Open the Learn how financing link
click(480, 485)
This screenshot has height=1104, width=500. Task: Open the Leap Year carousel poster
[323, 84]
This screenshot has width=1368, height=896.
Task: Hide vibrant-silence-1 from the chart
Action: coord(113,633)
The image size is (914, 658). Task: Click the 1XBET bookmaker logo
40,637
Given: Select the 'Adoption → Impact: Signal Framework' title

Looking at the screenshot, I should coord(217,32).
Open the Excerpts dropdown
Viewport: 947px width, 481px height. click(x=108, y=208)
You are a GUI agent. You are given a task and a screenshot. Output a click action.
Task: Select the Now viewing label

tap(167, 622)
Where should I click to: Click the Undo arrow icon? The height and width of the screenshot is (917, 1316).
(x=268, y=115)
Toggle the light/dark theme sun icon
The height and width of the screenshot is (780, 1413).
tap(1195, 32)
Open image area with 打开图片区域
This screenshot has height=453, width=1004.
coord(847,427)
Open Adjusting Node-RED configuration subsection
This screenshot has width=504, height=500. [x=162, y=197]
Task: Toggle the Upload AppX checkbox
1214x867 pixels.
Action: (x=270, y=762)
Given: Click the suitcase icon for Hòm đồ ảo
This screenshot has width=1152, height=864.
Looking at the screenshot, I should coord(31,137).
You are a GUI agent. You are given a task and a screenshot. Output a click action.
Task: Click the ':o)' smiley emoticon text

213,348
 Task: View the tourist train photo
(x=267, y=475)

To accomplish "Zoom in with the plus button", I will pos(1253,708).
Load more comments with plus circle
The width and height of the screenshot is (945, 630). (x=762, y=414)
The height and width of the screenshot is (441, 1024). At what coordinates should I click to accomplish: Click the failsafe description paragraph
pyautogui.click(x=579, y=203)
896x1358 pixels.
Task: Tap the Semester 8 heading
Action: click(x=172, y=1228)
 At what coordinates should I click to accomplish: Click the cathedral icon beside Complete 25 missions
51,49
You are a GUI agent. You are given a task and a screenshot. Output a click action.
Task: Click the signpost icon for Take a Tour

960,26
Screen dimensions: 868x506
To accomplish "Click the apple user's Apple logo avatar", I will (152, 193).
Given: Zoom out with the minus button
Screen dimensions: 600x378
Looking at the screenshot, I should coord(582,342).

________________________________________

Assigned task:
Once you have found every line above holding the word "button", copy those lines.

Solution to this exercise:
To accomplish "Zoom in with the plus button", I will pos(1253,708).
Given: Zoom out with the minus button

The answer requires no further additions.